§ Work to be completed: Repeat every line from the line containing "The height and" to the end of the data, exactly. Leave the pictures out.

Stored entries
= = =
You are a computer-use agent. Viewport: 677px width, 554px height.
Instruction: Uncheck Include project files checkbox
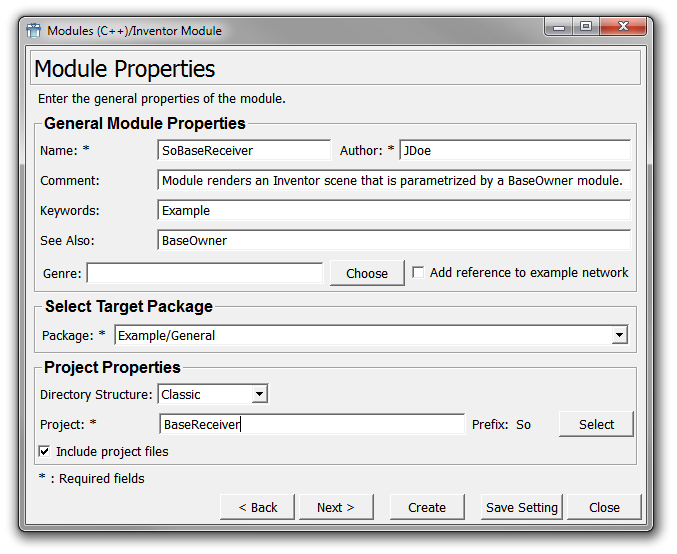(44, 451)
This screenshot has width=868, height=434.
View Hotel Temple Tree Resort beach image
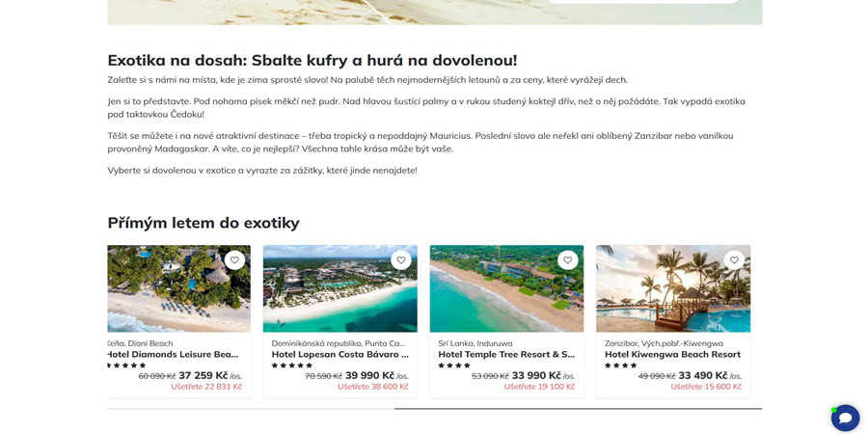(x=506, y=288)
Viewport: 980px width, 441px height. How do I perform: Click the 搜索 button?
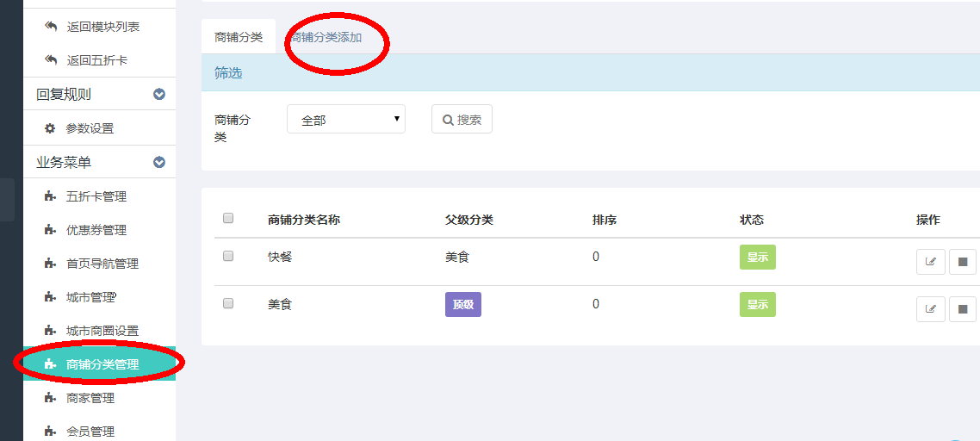(462, 120)
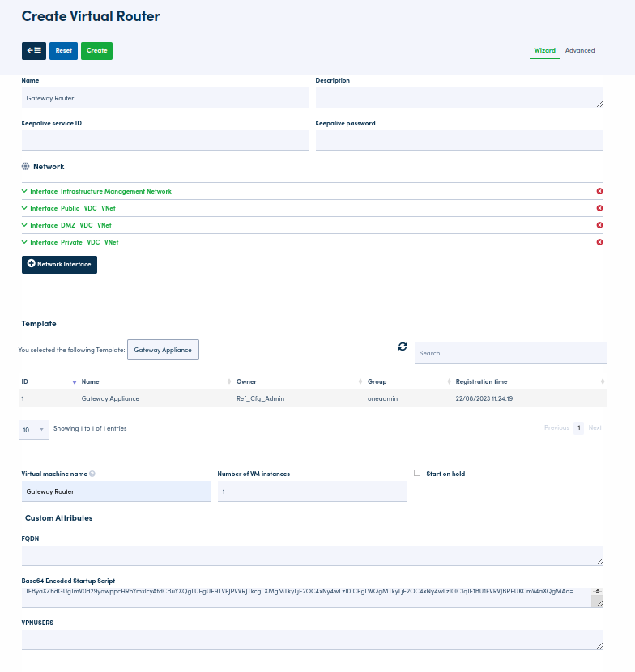Click the help icon beside Virtual machine name

click(x=92, y=474)
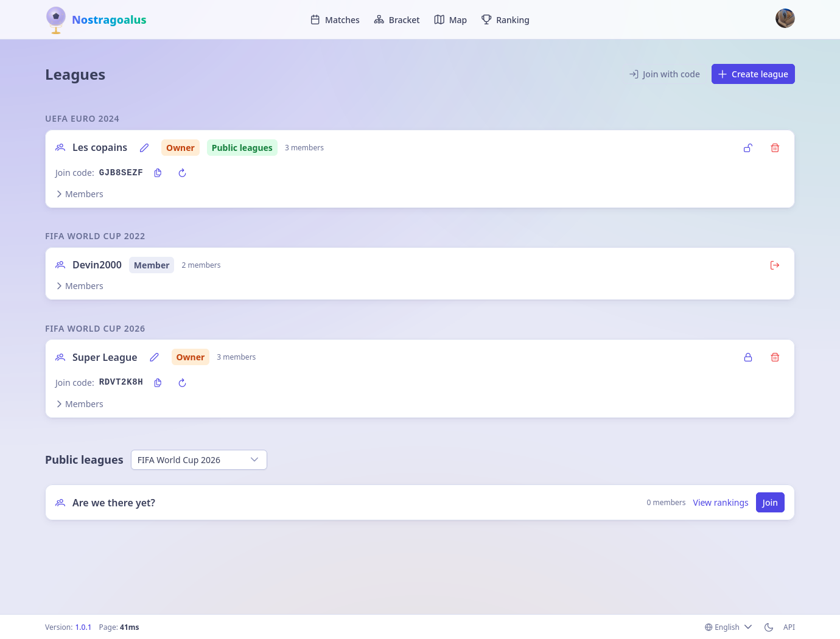Open the FIFA World Cup 2026 dropdown
This screenshot has height=639, width=840.
pos(199,460)
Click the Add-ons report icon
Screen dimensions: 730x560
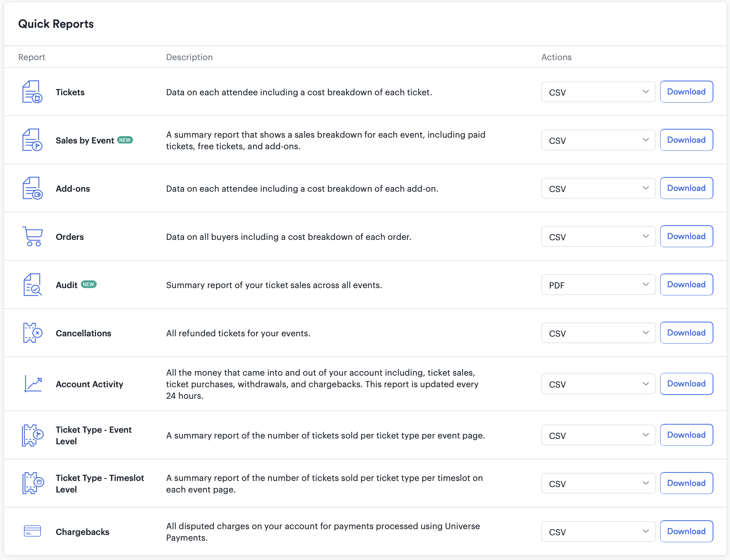(x=32, y=188)
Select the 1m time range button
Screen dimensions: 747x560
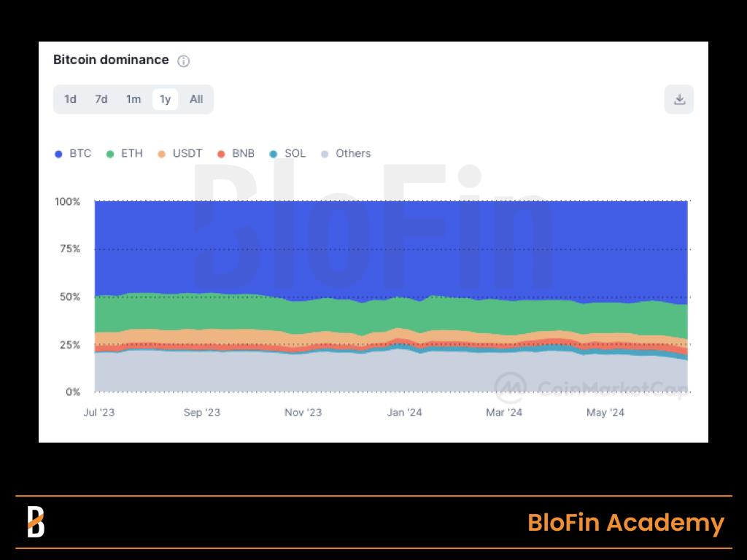133,99
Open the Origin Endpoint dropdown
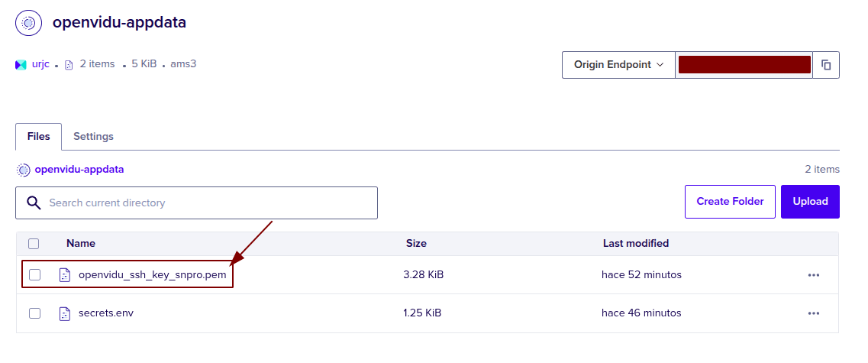This screenshot has height=363, width=868. pos(618,65)
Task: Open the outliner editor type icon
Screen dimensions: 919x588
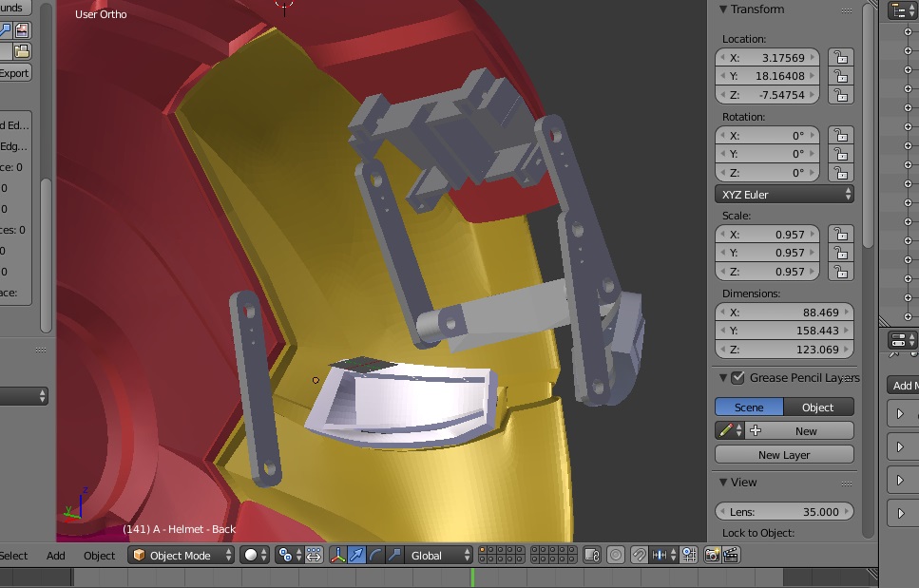Action: [902, 10]
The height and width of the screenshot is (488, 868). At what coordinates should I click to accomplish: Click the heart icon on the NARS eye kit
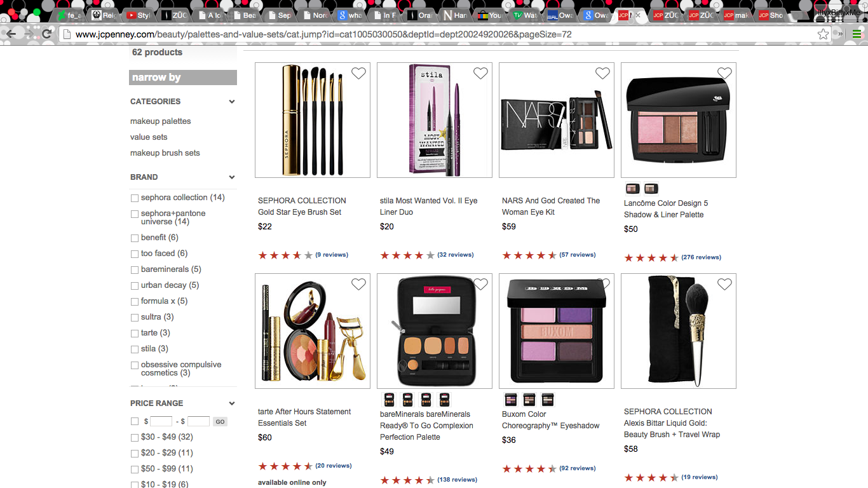(602, 73)
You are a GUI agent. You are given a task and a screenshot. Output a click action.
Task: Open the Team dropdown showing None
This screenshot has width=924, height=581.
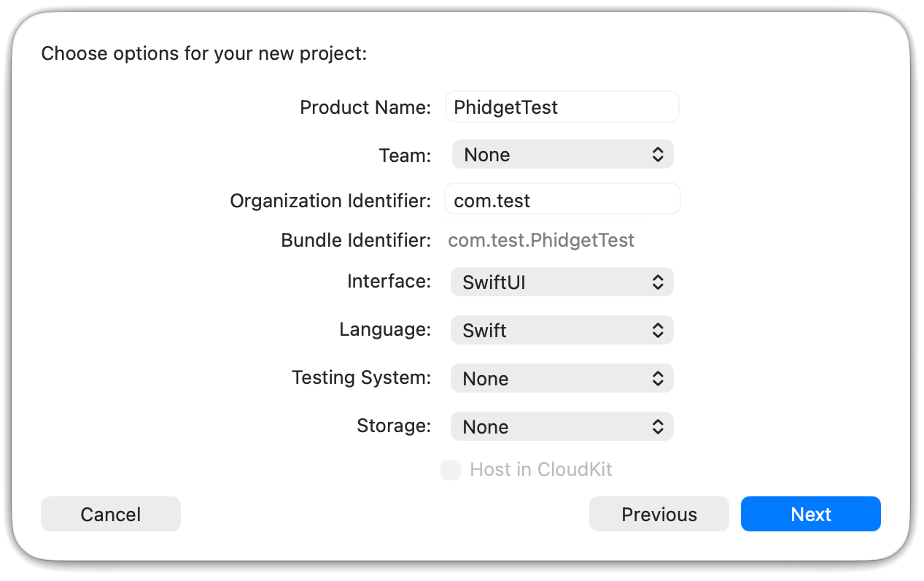click(x=562, y=155)
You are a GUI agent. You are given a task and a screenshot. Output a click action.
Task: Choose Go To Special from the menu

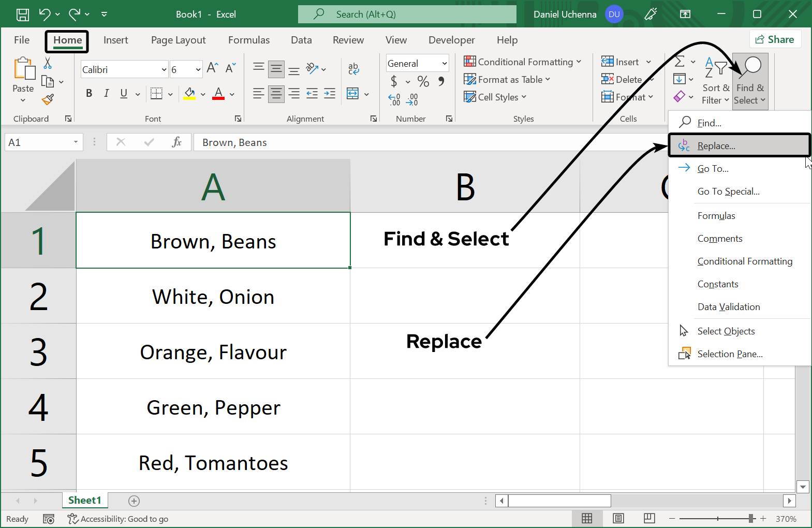click(x=728, y=192)
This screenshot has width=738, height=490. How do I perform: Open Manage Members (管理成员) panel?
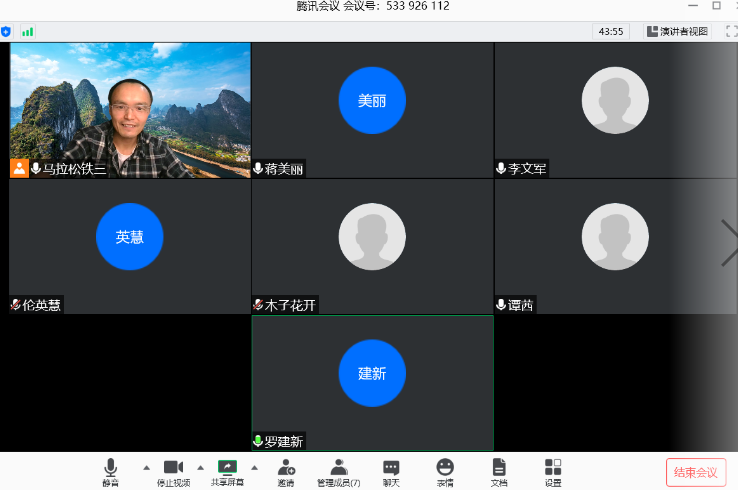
= = =
§ Exercise output:
The height and width of the screenshot is (488, 868). At what coordinates should I click to accomplish: Click the heart icon on the NARS eye kit
(602, 73)
You are a GUI agent. You are given a task and a screenshot. Output a click action.
Task: Open the Team dropdown showing None
This screenshot has width=924, height=581.
click(x=562, y=155)
You are a GUI agent. You are given a task and a screenshot. Output a click action.
Task: Choose Go To Special from the menu

click(x=728, y=192)
This screenshot has width=738, height=490. How do I perform: Open Manage Members (管理成员) panel?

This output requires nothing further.